Protein interaction networks revealed by proteome coevolution

Predicting protein pairs Biological function is driven by interaction between proteins. High-throughput experimental techniques have provided large datasets of protein interactions in several organisms; however, much combinatorial space remains uncharted. Cong et al. predict protein interfaces by identifying coevolving residues in aligned protein sequences (see the Perspective by Vajda and Emili). In comparison with gold-standard and negative control sets, they show that the accuracy is higher than for proteome-wide two-hybrid and mass spectrometry screens. The approach predicts 1618 protein interactions in Escherichia coli, 682 of which were unanticipated, and 911 interacting pairs in Mycobacterium tuberculosis, most of which had not been previously described.

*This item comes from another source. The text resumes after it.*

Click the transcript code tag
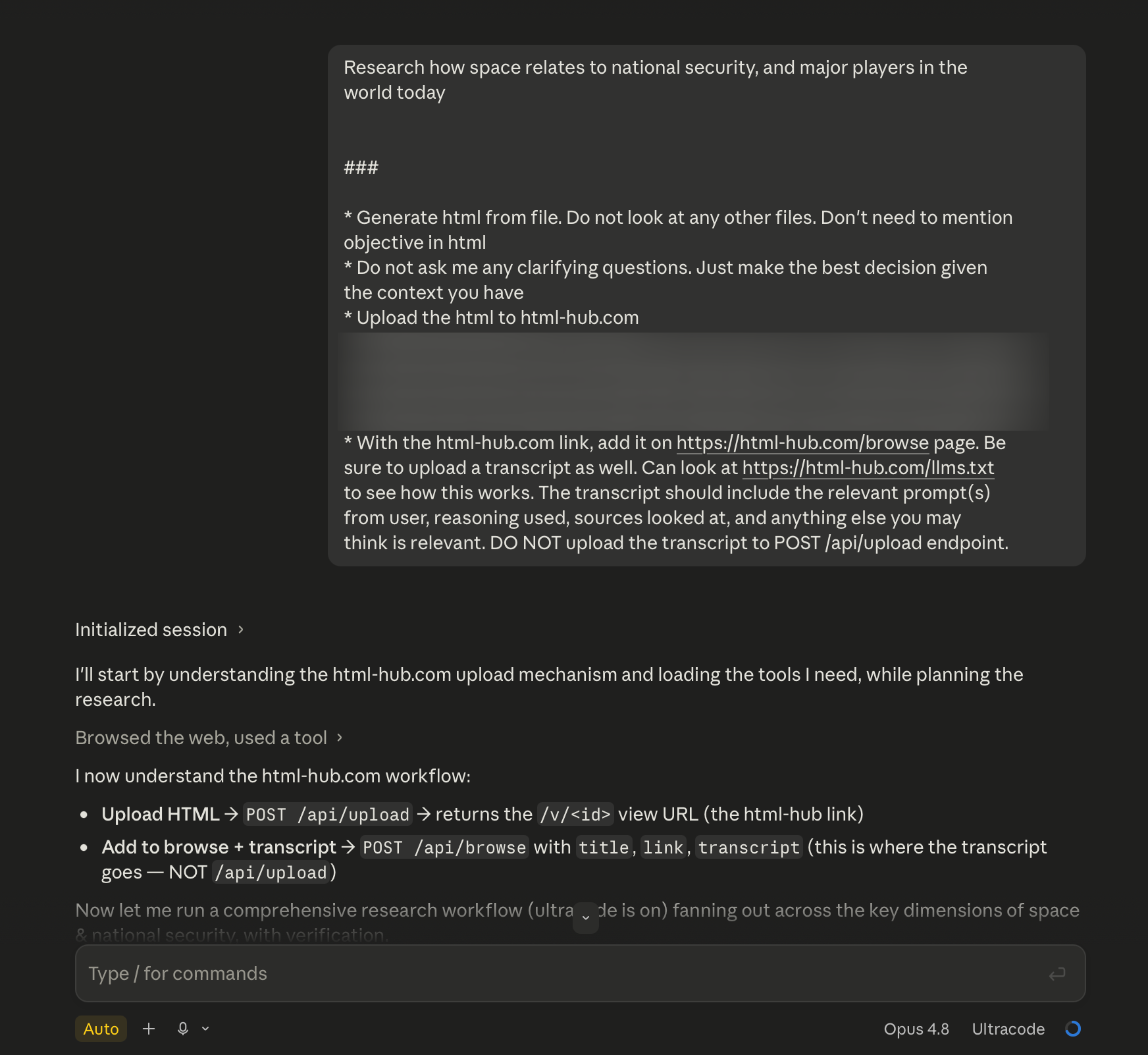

With an expected false-positive rate of between 10 and 20%, the predicted interactions and networks provide an excellent starting point for further study. Science, this issue p. 185; see also p. 120 A computational approach reveals hundreds of protein-protein interactions in Escherichia coli and Mycobacterium tuberculosis. Residue-residue coevolution has been observed across a number of protein-protein interfaces, but the extent of residue coevolution between protein families on the whole-proteome scale has not been systematically studied. We investigate coevolution between 5.4 million pairs of proteins in Escherichia coli and between 3.9 millions pairs in Mycobacterium tuberculosis. We find strong coevolution for binary complexes involved in metabolism and weaker coevolution for larger complexes playing roles in genetic information processing. We take advantage of this coevolution, in combination with structure modeling, to predict protein-protein interactions (PPIs) with an accuracy that benchmark studies suggest is considerably higher than that of proteome-wide two-hybrid and mass spectrometry screens. We identify hundreds of previously uncharacterized PPIs in E. coli and M. tuberculosis that both add components to known protein complexes and networks and establish the existence of new ones.